→ WHAT IS BEING ASKED: Reproduction without pictures: print every entry precisely as written.
═════ DATA RECORDS ═════
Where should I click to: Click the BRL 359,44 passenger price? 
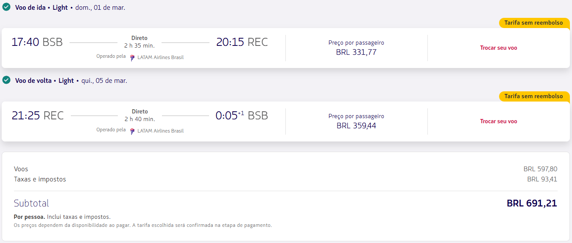point(356,126)
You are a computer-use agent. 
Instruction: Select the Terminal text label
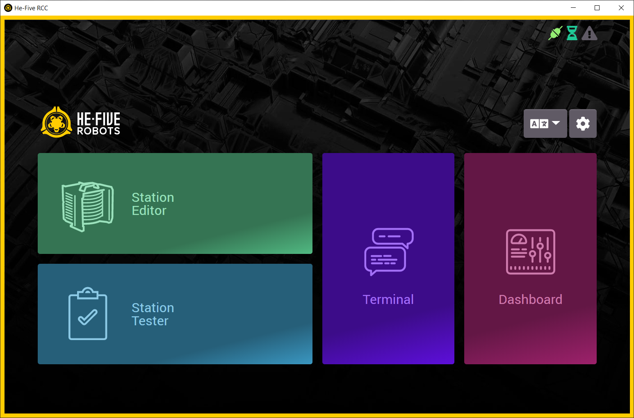pos(388,299)
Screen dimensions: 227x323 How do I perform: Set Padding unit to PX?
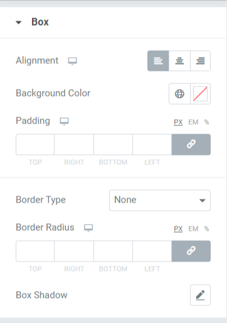[178, 122]
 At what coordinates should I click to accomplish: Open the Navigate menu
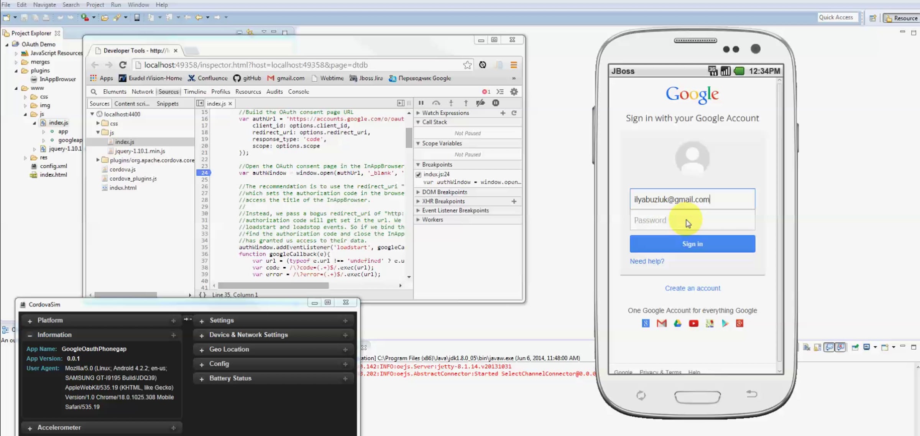pos(44,5)
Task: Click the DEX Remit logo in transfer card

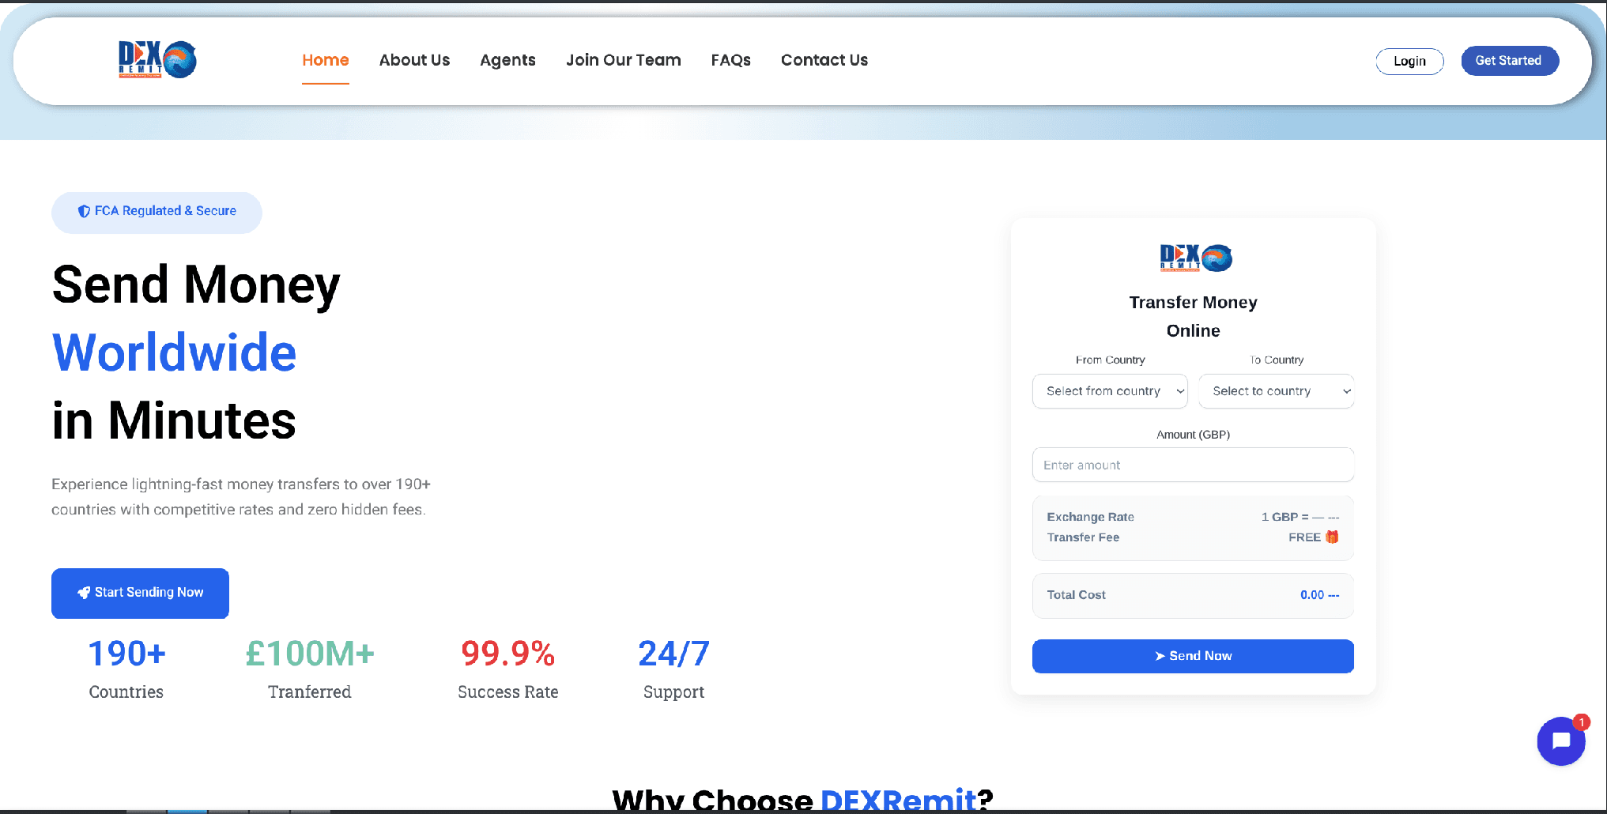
═════
→ RESPONSE TO THE TASK:
Where should I click to: Click the BRL 359,44 passenger price? 
point(356,126)
You are a computer-use agent. 
Instruction: Select the Terminal text label
pos(388,299)
Screen dimensions: 227x323 How do I perform: Set Padding unit to PX?
[178, 122]
 At what coordinates should I click to accomplish: Open the Navigate menu
pos(44,5)
Task: Click the DEX Remit logo in transfer card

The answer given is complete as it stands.